Altro requisito previsto dalla norma è che l’accertamento della fissazione in Italia del domicilio debba coprire «la maggior parte del periodo di imposta», essendo evidente l’intento del legislatore di non legare l’accertamento a eventi occasionali, onde ancorarlo all’ulteriore accertamento di una sufficiente permanenza temporale del criterio di collegamento.
Pertanto, a fronte della formale emigrazione e della cancellazione dal registro dell’anagrafe residente e della fissazione della residenza anagrafica all’estero, un contribuente rimane fiscalmente residente in Italia ove risulti accertato che egli abbia mantenuto in Italia il proprio domicilio civilistico (art. 43 cod. civ.), inteso come luogo dove una persona ha stabilito la sede principale dei propri affari e interessi, prescidendosi dalla effettiva residenza in quel luogo, a condizione che ciò venga accertato in relazione alla maggior parte del periodo di imposta in questione.


Ai fini dell’individuazione della fissazione del domicilio, assume ulteriore rilevanza il concetto di riconoscibilità dello stesso da parte dei terzi.
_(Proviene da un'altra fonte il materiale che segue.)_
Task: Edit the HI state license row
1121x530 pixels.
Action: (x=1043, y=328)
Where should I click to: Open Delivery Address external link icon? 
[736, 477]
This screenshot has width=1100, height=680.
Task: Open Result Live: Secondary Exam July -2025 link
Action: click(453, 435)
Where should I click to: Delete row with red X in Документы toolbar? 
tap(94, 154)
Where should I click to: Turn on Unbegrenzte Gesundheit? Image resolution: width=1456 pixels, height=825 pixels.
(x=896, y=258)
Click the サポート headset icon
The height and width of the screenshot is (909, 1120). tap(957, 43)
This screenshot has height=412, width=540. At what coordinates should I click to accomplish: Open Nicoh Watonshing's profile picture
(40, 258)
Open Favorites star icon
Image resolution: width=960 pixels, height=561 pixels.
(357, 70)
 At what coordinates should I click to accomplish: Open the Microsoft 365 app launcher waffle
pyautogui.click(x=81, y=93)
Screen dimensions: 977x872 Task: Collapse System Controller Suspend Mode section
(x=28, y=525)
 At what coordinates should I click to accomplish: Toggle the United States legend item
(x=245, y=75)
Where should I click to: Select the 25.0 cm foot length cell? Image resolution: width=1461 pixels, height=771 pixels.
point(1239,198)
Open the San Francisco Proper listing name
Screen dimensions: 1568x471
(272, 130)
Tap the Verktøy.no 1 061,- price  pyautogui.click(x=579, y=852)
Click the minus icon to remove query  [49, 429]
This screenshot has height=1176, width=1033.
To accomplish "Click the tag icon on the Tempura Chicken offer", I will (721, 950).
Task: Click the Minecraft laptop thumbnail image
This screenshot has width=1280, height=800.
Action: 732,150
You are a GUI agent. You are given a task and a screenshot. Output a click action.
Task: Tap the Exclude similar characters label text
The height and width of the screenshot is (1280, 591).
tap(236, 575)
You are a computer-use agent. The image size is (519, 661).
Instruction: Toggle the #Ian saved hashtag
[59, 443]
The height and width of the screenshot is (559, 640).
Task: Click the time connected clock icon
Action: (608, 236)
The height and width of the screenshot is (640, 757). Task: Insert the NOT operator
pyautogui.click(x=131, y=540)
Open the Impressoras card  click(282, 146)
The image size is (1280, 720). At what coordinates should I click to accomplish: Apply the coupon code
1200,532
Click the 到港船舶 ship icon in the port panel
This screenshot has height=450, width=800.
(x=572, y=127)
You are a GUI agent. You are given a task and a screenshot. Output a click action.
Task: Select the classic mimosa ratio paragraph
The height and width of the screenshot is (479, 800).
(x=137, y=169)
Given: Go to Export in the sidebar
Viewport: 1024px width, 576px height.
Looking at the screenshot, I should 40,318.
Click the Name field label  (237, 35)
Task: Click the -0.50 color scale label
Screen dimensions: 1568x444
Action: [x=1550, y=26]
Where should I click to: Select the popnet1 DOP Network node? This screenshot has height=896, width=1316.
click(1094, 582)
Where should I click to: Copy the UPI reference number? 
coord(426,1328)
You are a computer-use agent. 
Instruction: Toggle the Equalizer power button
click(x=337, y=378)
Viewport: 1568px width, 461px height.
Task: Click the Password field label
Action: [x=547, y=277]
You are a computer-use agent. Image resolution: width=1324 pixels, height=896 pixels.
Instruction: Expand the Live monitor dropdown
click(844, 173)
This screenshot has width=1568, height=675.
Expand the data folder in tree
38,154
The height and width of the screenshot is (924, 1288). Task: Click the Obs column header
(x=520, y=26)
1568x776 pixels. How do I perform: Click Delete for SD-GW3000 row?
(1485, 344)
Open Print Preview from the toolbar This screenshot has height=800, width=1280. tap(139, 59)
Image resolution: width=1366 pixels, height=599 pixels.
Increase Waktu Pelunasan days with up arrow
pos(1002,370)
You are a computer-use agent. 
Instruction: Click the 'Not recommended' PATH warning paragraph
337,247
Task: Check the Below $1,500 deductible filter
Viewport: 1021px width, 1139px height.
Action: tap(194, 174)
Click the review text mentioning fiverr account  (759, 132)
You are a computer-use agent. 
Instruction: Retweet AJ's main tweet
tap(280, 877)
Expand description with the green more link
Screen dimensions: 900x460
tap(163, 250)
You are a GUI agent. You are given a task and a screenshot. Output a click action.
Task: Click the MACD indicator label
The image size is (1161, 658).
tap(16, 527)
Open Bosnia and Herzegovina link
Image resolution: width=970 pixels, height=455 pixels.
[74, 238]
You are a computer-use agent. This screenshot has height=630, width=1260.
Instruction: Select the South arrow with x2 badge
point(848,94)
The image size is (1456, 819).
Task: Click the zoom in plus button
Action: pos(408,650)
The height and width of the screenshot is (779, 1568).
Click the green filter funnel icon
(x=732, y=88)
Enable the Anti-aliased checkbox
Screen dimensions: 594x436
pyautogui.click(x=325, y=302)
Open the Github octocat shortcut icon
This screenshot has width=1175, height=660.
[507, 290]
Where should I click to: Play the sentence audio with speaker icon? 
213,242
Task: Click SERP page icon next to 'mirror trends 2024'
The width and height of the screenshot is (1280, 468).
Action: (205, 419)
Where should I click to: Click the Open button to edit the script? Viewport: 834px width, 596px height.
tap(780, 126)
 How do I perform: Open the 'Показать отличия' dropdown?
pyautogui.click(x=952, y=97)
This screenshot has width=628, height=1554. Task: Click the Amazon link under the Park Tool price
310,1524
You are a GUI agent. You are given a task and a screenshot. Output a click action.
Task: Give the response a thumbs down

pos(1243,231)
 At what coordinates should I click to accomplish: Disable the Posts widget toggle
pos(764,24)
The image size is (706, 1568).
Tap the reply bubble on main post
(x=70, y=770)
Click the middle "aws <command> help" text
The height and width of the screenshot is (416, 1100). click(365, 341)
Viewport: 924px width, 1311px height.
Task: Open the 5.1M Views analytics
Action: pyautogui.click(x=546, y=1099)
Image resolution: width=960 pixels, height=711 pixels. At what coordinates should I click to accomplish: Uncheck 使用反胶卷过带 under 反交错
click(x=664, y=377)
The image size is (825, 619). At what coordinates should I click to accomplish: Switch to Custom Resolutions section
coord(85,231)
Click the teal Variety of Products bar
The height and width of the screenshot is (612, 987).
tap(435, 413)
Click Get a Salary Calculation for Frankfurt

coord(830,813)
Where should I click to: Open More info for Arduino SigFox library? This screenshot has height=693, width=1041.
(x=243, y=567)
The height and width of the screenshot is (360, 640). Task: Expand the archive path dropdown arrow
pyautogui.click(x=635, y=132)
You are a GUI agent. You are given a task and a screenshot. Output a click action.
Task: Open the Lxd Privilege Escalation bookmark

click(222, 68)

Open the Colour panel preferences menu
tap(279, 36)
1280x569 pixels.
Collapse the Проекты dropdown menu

Riconoscibilità che va individuata in relazione alla gestione degli interessi e degli affari economico-patrimoniali, prioritariamente rispetto al luogo delle relazioni affettive e familiari.
Ne consegue che il domicilio deve, non solo, essere il luogo di gestione dei propri interessi, riconoscibile dai terzi, ma questa riconoscibilità deve essere agganciata a indici tali da individuare in Italia prioritariamente gli interessi del contribuente di carattere economico e patrimoniale.


Nella fattispecie esaminata, l’Ufficio ha dedotto quali fatti storici idonei a dimostrare la suddetta circostanza:
– presenza della contribuente in diversi Comuni in Italia, tra cui diversi centri commerciali; presenza presso azienda agricola di cui è legale rappresentante;
– viaggi effettuati dalle Canarie in Italia; spostamenti giornalieri in Italia del coniuge;
– cariche ricoperte dalla contribuente in enti collettivi o morali;
– dichiarazioni di residenza in Italia rese dalla contribuente in un atto di compravendita dell’anno oggetto di accertamento;
– apertura di conti correnti in Italia con recapito in presso le figlie in Italia.
A fronte dei suddetti elementi, la Suprema Corte ha affermato l’obbligo del giudice tributario di accertare in fatto se la contribuente, indipendentemente dalla fissazione della residenza in Spagna, abbia mantenuto in Italia il proprio domicilio, riconoscibile ai terzi, inteso come luogo di stabile gestione, per la maggior parte del periodo di imposta, dei propri interessi ed affari.